**Alıntılanan Metin:**
+ + + +

(Bu yazı 15 Nisan 2021 tarihinde kaleme alınmıştır)
Bir buçuk yıldır insanlık zor zamanlardan geçmektedir.
Salgın ile birlikte alışmış olduğumuz tüm alışkanlıklarımız ani bir değişim ve dönüşüm yaşamaktadır ve yaşayacaktır.
Bu değişim ve dönüşümün hızlı bir şekilde yaşadığı alanlardan en önemlisi insanlığın en temel ihtiyacından biri olan eğitimdir.
Salgın ile birlikte okulların kapanması ve online eğitimin merkeze alınması ile öğrenciler, veliler, öğretmenler sudan çıkmış balık gibi ilk başta neler yapacağını öngöremediler.
Hatta birçok eğitimci bu sürecin yakın bir zamanda biteceği ve tekrar sınıflarımızda bulunacağı ve alışmış olduğumuz eğitim öğretim yöntemlerine döneceğimizi dile getirip ilk başta yaşanılan durumu çok önemsemediler.
Ancak her geçen gün değişim ve dönüşümün hızı ile bu beklentimizin yerine Online eğitim, Zoom, Tablet PC, EBA vb. terimleri eğitim hayatımızda bir kaçını ilk defa veya var olanları da daha fazla kullanmaya başladık.
Durum böyle iken bu süre zarfında özellikle özel okullarda ekonomik, akademik beklentiler üzerinde haberlere konu olan birçok sorun ile karşılaşıldı ve birçok kurum tarihteki sonu yaşayarak yeni dönem başlangıcında kapanmak zorunda kaldı.
5-6 Nisan günü Gaziantep'te gerçekleşen ve EGEBİL EĞİTİM GRUBU tarafından düzenlenen Geleceğin Öğretim Zirvesinde eğitimci Faruk Tatar'ın yaptığı sunumların bir bölümünde pandemi sonrası bazı istatistik bilgiler paylaşıldı;
Bu bilgilerde pandemi sonrası 936 okulun kapandığı ve yaklaşık 450 bin öğrencinin özel okullardan ayrıldığı ve yaşanılan kaotik ortamdan kaynaklı sektörün 10 Milyar TL zarar ettiğini ve değişim ve dönüşümü yakalamayan kurumların bu olumsuz tabloyla karşılacağını dile getirdi.
Peki, salgının ne zaman bitip bitmeyeceği belli değilken ve yaklaşık bir buçuk yıldır eğitim öğretimde yaşanılan aksaklık ile birlikte kaybedilen zamanın telafisi ve değişim ve dönüşümlerin devam edeceği düşünülürken 2021-2022 eğitim öğretim yılında ve sonrasında özellikle özel okul sektöründe ve eğitimde neler olacak?

+ + + +

**Verilen Materyal:**
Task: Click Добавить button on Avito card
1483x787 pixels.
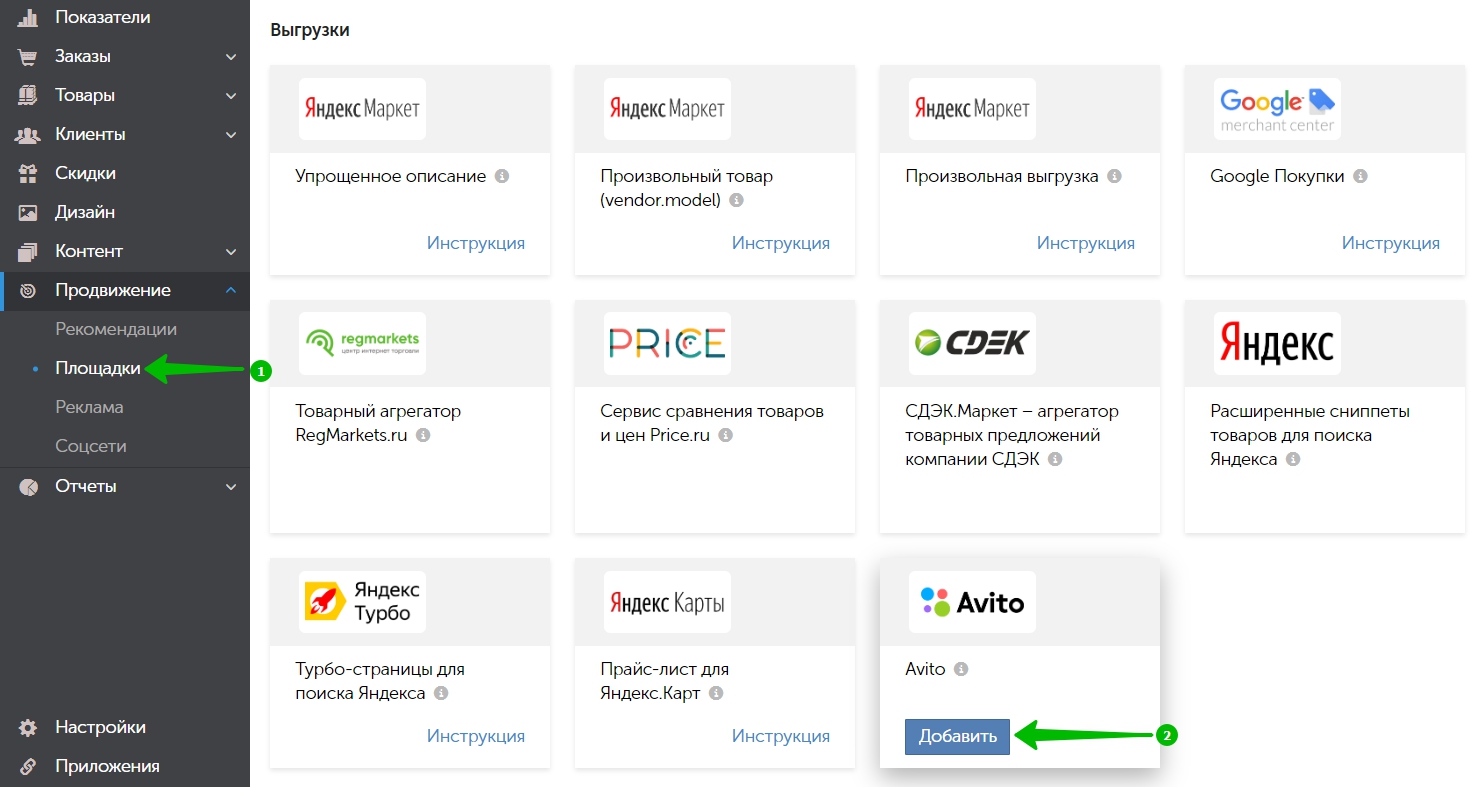Action: click(x=957, y=736)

+ + + +

Salgın döneminde eğitimi ele alan yazıda "Bu değişim ve" ifadesinden başlayıp "fazla kullanmaya başladık." ifadesi de dahil olmak üzere uzanan bölümü hiçbir değişiklik yapmadan kopyalayın.

**Tamamlanmış Alıştırma:**
Bu değişim ve dönüşümün hızlı bir şekilde yaşadığı alanlardan en önemlisi insanlığın en temel ihtiyacından biri olan eğitimdir.
Salgın ile birlikte okulların kapanması ve online eğitimin merkeze alınması ile öğrenciler, veliler, öğretmenler sudan çıkmış balık gibi ilk başta neler yapacağını öngöremediler.
Hatta birçok eğitimci bu sürecin yakın bir zamanda biteceği ve tekrar sınıflarımızda bulunacağı ve alışmış olduğumuz eğitim öğretim yöntemlerine döneceğimizi dile getirip ilk başta yaşanılan durumu çok önemsemediler.
Ancak her geçen gün değişim ve dönüşümün hızı ile bu beklentimizin yerine Online eğitim, Zoom, Tablet PC, EBA vb. terimleri eğitim hayatımızda bir kaçını ilk defa veya var olanları da daha fazla kullanmaya başladık.